■ Assignment ■
Print the records below from the first line through the line containing "2023年4月 (654, 1180)", both included, word for word.

■ Record excerpts ■
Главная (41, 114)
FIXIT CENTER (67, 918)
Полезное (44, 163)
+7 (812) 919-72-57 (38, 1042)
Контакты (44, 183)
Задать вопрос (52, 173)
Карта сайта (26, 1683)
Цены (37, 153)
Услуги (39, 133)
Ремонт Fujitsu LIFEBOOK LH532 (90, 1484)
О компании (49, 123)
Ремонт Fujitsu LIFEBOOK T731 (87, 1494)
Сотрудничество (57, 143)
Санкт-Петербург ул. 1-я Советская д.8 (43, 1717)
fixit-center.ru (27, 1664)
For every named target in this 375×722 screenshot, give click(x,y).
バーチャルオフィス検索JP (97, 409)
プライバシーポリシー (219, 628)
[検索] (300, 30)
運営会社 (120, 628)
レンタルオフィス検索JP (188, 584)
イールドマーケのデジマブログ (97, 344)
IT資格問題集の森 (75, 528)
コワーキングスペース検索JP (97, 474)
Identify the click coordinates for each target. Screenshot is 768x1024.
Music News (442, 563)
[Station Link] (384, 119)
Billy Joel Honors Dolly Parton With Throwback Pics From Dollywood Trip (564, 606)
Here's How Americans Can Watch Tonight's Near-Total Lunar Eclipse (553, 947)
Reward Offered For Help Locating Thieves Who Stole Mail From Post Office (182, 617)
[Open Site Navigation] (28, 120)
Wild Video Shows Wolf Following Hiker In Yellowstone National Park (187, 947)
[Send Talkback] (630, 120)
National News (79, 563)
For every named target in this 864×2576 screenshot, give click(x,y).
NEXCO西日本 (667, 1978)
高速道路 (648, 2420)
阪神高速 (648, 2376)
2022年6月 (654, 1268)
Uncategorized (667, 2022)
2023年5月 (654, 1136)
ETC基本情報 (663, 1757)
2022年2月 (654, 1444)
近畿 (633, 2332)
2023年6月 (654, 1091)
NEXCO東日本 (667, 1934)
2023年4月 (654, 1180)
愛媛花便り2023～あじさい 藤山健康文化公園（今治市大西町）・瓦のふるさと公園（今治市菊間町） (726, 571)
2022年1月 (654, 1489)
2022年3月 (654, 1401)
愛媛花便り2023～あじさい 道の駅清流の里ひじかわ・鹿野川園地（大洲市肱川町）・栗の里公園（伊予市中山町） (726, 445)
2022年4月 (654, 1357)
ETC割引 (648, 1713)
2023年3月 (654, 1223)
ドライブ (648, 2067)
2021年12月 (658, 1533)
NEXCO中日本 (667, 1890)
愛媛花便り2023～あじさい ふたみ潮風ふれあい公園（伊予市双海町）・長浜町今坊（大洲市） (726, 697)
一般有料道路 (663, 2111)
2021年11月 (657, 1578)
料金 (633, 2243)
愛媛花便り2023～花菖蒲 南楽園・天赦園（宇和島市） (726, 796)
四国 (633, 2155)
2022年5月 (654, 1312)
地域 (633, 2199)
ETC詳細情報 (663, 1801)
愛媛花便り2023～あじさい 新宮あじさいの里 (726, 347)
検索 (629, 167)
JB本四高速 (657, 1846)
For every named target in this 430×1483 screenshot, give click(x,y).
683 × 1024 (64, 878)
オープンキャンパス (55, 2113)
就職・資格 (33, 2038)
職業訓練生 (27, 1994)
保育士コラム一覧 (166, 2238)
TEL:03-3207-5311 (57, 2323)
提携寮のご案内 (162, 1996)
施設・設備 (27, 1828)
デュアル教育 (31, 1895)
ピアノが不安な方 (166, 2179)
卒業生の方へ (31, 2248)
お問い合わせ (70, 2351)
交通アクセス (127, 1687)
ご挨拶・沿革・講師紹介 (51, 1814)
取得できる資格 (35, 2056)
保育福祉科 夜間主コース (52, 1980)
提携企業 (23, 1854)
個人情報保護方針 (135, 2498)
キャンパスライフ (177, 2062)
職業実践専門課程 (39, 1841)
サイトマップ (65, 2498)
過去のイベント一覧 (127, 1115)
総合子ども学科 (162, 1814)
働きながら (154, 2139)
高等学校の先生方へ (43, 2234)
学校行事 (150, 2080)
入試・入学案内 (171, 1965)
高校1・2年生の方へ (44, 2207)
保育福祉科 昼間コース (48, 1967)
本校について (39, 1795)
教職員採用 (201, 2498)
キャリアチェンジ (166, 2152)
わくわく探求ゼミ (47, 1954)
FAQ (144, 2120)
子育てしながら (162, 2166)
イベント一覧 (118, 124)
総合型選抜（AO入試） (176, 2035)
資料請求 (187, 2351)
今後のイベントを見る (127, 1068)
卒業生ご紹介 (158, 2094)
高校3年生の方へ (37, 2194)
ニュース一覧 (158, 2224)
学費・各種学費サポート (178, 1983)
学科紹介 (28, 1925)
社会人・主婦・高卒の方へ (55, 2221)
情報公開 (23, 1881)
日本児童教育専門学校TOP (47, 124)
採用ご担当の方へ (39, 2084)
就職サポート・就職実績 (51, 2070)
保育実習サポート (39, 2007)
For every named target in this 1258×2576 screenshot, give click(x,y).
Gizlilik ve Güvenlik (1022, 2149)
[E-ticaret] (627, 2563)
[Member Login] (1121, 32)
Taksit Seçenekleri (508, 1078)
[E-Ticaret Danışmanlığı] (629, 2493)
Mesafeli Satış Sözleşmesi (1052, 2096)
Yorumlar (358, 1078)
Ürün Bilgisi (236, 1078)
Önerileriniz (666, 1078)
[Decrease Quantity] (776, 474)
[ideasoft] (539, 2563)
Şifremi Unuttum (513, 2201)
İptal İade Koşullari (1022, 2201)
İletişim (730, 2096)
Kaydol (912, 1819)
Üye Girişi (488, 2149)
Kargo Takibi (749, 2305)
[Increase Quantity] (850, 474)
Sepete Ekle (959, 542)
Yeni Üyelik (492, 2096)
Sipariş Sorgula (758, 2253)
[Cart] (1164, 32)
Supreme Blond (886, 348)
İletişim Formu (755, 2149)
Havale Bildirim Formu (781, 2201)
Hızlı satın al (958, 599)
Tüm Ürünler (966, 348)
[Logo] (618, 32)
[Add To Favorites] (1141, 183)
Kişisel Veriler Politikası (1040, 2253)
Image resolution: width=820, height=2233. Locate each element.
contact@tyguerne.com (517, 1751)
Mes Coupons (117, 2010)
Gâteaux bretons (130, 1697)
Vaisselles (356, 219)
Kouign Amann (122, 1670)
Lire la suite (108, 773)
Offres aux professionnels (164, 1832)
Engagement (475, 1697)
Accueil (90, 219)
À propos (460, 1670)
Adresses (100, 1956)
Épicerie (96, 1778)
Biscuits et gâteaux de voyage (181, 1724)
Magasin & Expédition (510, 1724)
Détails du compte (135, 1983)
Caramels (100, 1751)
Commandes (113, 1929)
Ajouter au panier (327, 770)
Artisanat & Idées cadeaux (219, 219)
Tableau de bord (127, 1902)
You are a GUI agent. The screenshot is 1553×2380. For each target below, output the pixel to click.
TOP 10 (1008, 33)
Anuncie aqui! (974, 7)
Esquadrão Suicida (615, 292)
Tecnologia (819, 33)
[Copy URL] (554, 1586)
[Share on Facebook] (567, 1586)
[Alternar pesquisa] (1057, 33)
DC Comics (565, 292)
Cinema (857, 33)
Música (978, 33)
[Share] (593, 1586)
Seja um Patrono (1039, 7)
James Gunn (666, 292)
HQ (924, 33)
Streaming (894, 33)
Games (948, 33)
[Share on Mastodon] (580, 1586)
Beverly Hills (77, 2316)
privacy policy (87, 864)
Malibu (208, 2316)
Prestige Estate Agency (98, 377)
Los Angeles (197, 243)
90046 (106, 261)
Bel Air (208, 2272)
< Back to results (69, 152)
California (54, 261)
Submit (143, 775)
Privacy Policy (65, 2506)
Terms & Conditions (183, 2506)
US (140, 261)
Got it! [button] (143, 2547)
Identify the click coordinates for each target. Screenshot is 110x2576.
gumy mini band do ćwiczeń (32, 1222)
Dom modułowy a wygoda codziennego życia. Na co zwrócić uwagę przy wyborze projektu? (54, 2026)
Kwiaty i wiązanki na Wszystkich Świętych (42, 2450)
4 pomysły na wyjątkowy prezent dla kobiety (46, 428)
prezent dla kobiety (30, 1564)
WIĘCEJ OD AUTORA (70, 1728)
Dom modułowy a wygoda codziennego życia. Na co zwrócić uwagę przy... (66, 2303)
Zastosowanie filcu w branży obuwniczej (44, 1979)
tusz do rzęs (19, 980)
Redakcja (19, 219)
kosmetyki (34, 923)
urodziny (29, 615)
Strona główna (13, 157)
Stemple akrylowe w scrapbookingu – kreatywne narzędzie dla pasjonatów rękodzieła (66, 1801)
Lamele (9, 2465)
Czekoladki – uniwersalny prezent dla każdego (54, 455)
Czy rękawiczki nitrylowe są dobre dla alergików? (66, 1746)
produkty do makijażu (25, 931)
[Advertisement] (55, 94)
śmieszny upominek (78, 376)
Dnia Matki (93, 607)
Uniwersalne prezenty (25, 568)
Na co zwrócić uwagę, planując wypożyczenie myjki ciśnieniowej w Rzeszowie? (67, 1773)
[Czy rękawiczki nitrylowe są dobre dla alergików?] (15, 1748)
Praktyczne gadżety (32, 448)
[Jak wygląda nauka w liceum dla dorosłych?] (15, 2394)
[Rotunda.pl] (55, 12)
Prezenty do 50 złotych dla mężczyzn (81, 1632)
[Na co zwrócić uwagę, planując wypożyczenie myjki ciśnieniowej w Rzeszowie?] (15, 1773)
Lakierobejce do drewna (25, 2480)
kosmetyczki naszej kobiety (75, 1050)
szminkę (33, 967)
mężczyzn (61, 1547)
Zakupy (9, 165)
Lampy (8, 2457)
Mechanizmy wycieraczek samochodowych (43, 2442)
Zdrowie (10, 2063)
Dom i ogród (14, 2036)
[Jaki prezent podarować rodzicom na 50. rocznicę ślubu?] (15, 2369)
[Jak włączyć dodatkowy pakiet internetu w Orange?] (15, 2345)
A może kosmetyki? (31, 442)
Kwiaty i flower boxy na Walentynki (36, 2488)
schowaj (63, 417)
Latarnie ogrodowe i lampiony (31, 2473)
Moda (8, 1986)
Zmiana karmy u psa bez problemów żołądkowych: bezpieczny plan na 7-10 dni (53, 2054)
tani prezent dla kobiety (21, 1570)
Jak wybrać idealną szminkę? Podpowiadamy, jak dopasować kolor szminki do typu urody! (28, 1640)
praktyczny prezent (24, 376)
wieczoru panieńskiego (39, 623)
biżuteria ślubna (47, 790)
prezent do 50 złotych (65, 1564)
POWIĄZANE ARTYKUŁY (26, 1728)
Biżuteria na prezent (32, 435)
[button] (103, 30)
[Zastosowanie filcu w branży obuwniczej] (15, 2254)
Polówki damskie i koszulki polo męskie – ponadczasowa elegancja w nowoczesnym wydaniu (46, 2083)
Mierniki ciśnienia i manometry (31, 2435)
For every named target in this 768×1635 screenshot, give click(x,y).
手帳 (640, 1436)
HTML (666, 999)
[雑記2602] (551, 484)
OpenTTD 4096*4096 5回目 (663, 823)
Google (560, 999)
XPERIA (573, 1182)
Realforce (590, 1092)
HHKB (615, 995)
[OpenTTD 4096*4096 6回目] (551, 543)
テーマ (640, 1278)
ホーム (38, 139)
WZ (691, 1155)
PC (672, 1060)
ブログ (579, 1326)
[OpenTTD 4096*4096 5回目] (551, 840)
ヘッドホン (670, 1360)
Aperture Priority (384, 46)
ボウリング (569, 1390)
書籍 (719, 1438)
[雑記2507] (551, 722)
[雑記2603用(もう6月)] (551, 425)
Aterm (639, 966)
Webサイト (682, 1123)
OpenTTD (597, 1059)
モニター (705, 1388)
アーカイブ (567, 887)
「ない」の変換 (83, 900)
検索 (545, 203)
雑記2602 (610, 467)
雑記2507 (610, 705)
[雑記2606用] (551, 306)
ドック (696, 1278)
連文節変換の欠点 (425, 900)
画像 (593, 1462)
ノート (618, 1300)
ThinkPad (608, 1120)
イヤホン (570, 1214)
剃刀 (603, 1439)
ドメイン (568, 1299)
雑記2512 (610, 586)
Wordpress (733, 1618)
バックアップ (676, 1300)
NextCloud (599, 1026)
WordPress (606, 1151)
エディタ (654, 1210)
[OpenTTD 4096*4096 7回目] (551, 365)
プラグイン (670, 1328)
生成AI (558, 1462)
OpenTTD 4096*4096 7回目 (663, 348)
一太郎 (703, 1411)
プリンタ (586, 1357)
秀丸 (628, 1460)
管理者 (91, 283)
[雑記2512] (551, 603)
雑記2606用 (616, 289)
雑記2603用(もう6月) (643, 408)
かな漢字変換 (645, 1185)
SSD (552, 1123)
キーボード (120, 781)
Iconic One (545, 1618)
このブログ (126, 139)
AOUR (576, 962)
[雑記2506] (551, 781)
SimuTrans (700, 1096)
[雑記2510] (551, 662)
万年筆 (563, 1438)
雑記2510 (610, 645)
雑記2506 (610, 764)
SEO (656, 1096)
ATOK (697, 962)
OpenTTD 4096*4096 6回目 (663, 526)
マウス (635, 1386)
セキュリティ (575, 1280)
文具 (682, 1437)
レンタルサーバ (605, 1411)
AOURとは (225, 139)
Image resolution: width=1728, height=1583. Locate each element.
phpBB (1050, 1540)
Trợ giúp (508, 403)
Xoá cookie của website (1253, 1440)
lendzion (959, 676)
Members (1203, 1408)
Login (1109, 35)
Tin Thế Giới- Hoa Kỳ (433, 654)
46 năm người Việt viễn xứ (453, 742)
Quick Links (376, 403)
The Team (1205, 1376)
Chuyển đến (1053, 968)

■ Answer box ■
Главная (41, 114)
FIXIT CENTER (67, 918)
Полезное (44, 163)
+7 (812) 919-72-57 (38, 1042)
Контакты (44, 183)
Задать вопрос (52, 173)
Карта сайта (26, 1683)
Цены (37, 153)
Услуги (39, 133)
Ремонт Fujitsu LIFEBOOK LH532 (90, 1484)
О компании (49, 123)
Ремонт Fujitsu LIFEBOOK T731 (87, 1494)
Сотрудничество (57, 143)
Санкт-Петербург ул. 1-я Советская д.8 (43, 1717)
fixit-center.ru (27, 1664)
For every named target in this 375×722 screenshot, give click(x,y).
バーチャルオフィス検索JP (97, 409)
プライバシーポリシー (219, 628)
[検索] (300, 30)
運営会社 (120, 628)
レンタルオフィス検索JP (188, 584)
イールドマーケのデジマブログ (97, 344)
IT資格問題集の森 (75, 528)
コワーキングスペース検索JP (97, 474)
Identify the click coordinates for each target. Screenshot is 768x1024.
Music News (442, 563)
[Station Link] (384, 119)
Billy Joel Honors Dolly Parton With Throwback Pics From Dollywood Trip (564, 606)
Here's How Americans Can Watch Tonight's Near-Total Lunar Eclipse (553, 947)
Reward Offered For Help Locating Thieves Who Stole Mail From Post Office (182, 617)
[Open Site Navigation] (28, 120)
Wild Video Shows Wolf Following Hiker In Yellowstone National Park (187, 947)
[Send Talkback] (630, 120)
National News (79, 563)
For every named target in this 864×2576 screenshot, give click(x,y).
NEXCO西日本 (667, 1978)
高速道路 (648, 2420)
阪神高速 (648, 2376)
2022年6月 (654, 1268)
Uncategorized (667, 2022)
2023年5月 (654, 1136)
ETC基本情報 (663, 1757)
2022年2月 (654, 1444)
近畿 (633, 2332)
2023年6月 (654, 1091)
NEXCO東日本 (667, 1934)
2023年4月 (654, 1180)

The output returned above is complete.